Identifying connected CS sites.

To identify spinal responses to cortical stimulation, we measured the evoked multiunit responses (Fig. 1b). Single-pulse stimulations were applied via the recording cortical electrodes at 3 Hz and various intensities (50–250 μA). Stimulation was applied while the monkey performed the task; note that in previous work we found no impact of the specific epoch in which stimulations were applied on response magnitude (Yanai et al., 2007). To test response magnitude, we used at least 200 stimuli.

To identify spinal responses, we first removed the mean stimulation artifact (computed for each stimulation session at the given amplitude) from the single sweep signal.
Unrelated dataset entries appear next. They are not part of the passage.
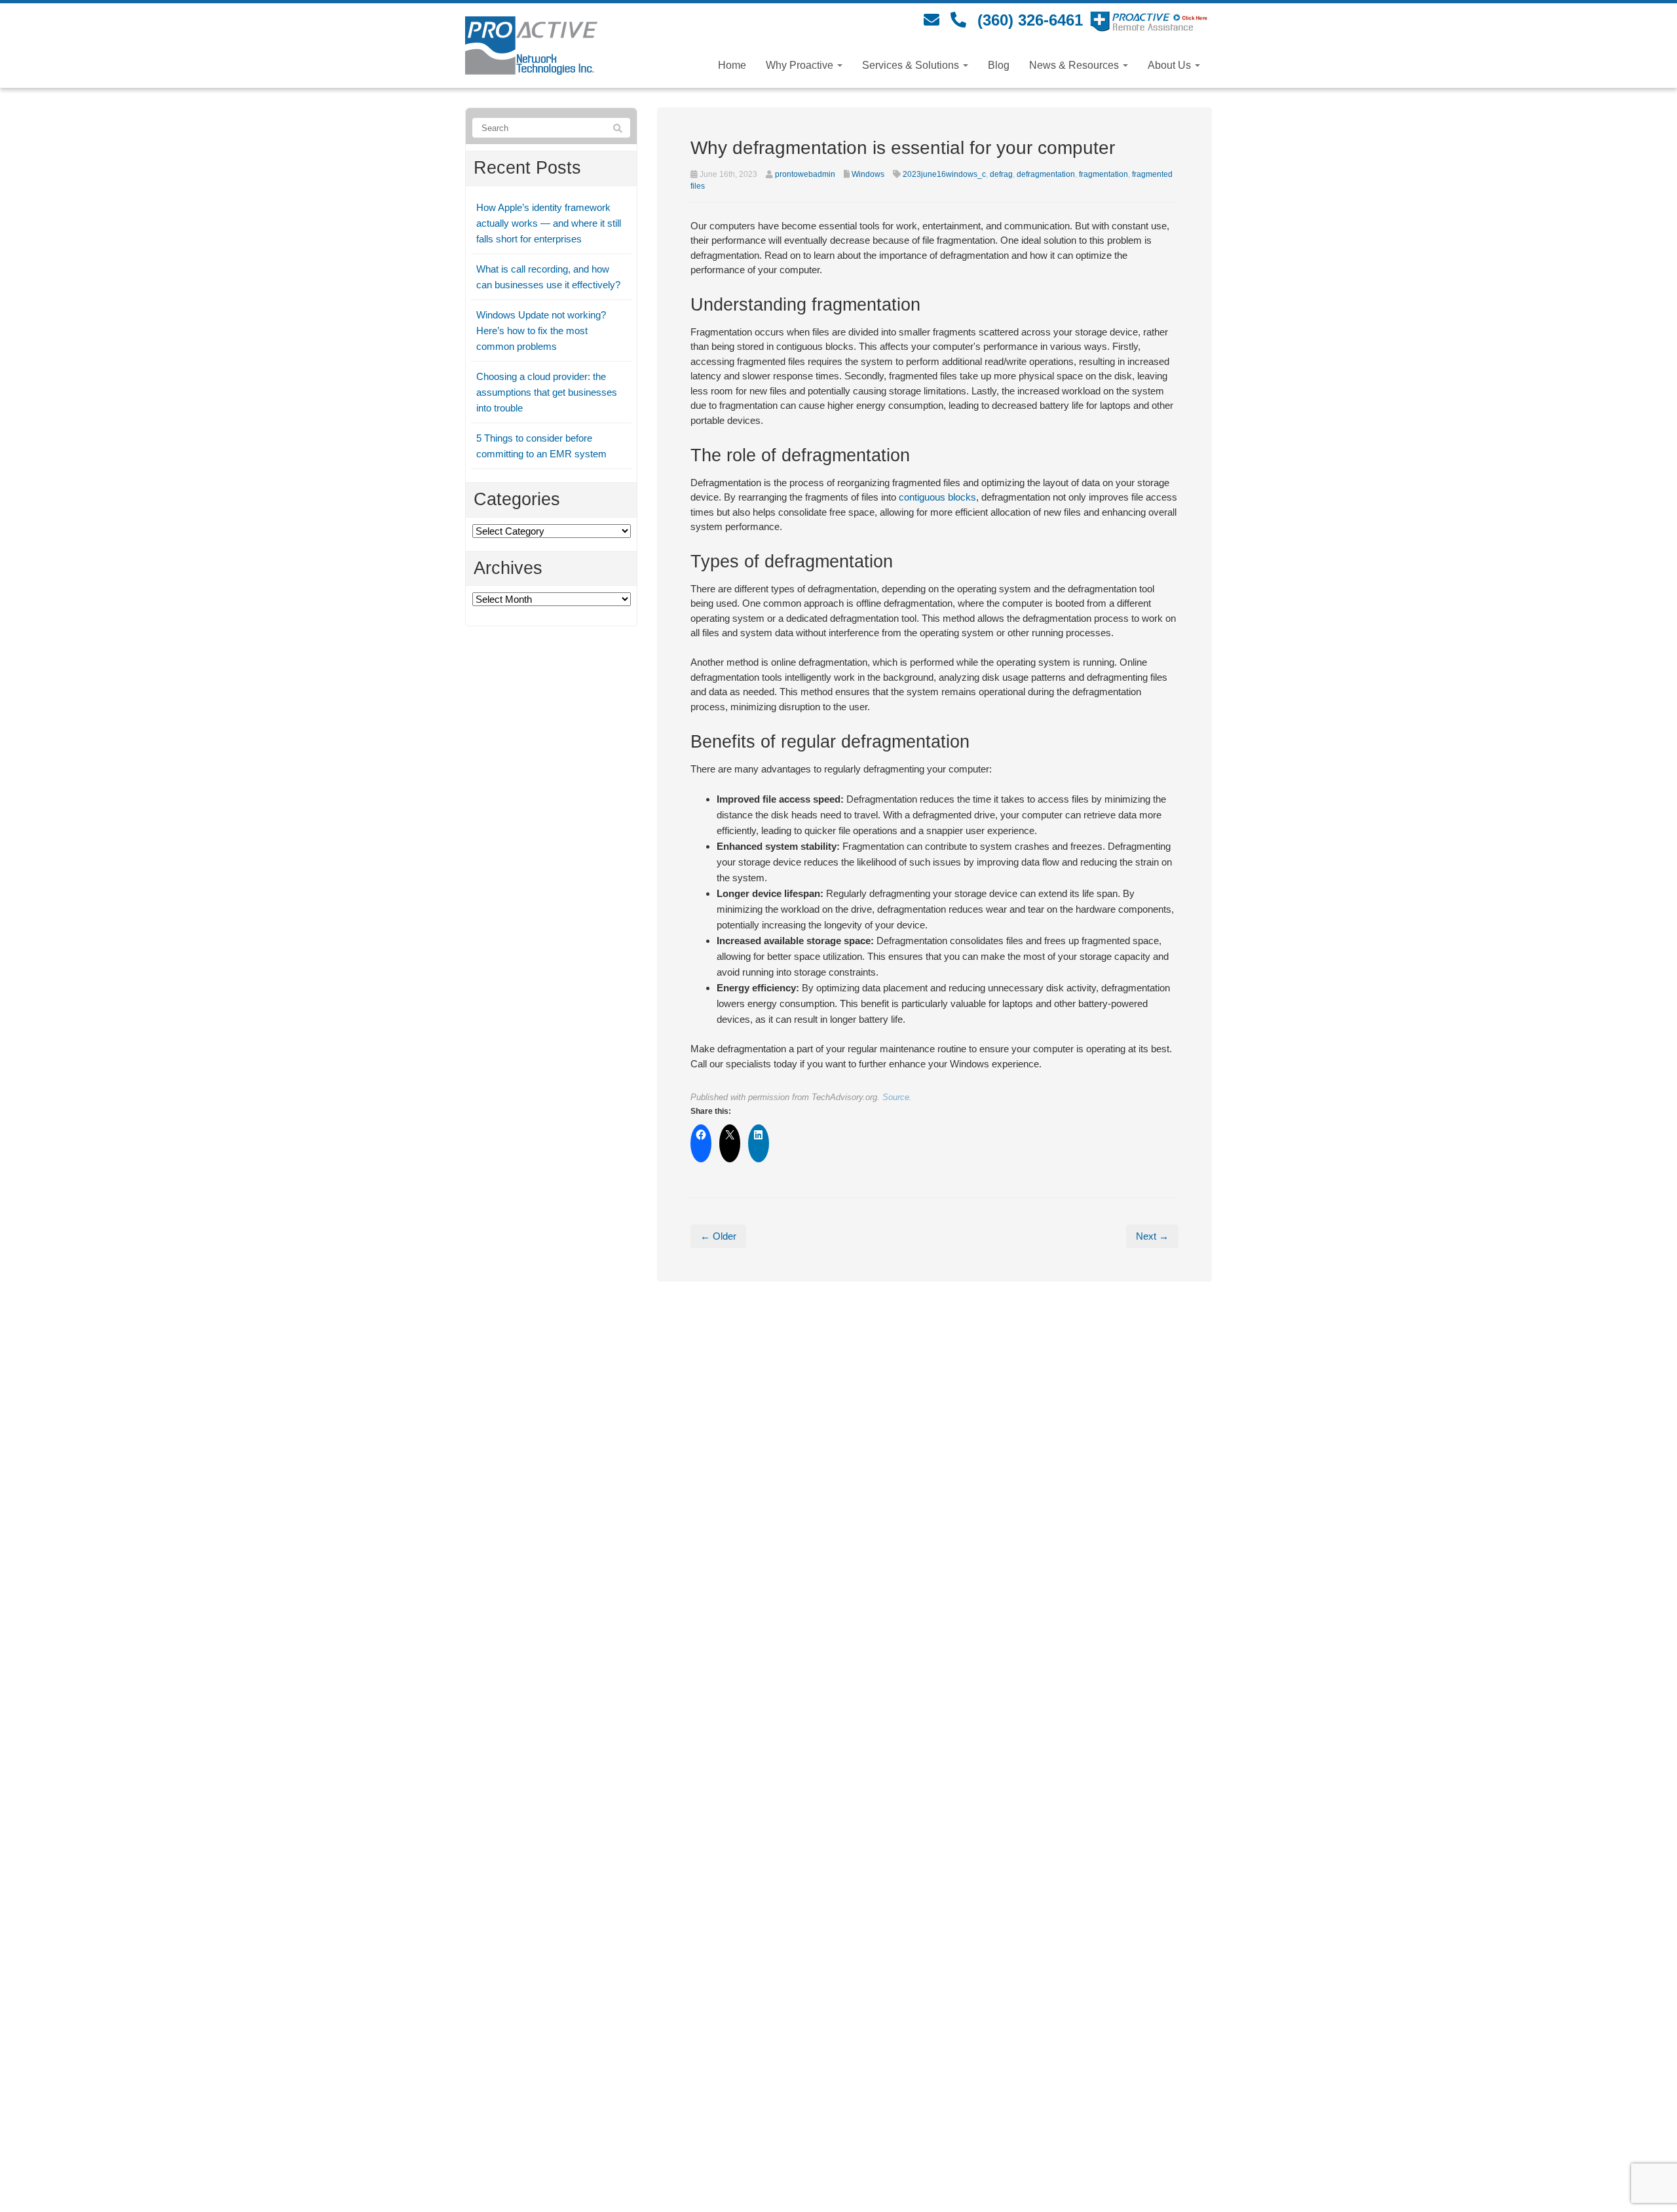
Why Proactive (801, 65)
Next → (1152, 1236)
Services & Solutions (912, 65)
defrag (1001, 174)
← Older (718, 1236)
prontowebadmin (805, 174)
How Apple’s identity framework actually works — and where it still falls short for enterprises (548, 223)
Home (732, 65)
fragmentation (1103, 174)
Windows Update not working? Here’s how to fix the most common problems (541, 330)
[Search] (617, 128)
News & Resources (1075, 65)
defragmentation (1046, 174)
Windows (868, 174)
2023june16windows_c (944, 174)
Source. (897, 1097)
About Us (1171, 65)
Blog (998, 65)
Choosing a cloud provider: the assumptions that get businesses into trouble (546, 392)
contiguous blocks (937, 497)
Then, the data were digitally bandpass filtered (eighth-order Butterworth filter, 3–6 kHz) to remove any low-frequency component that could contain a field effect, and rectified. This processing is equivalent to extraction of a multiunit signal from the compound extracellular signal (Brosch et al., 1997). Averaging the rectified signal is similar in principle to the widely used method of averaging muscle activity around spike timing or applied stimulations (Fetz and Cheney, 1980; Cheney and Fetz, 1985; Bennett and Lemon, 1996; Perlmutter et al., 1998) and reflects a similar purpose: identifying the multiunit response to cortical stimulation. We thus refer to the mean response amplitude in a given time window (either averaged over repeated stimuli or in a single sweep) as a measure of multiunit activity (MUA). To test for significant corticospinal functional connectivity, we used a paired sample Wilcoxon signed rank test to compare multiunit activity in a time window 2–8 ms after the cortical stimulus onset to a baseline window −10 to −4 ms before the cortical stimulus. This was done for a stimulus amplitude of 150 μA, as this stimulation amplitude was common to all tested sites. An example showing the preprocessing of the stimulus-related response is shown in Figure 1b.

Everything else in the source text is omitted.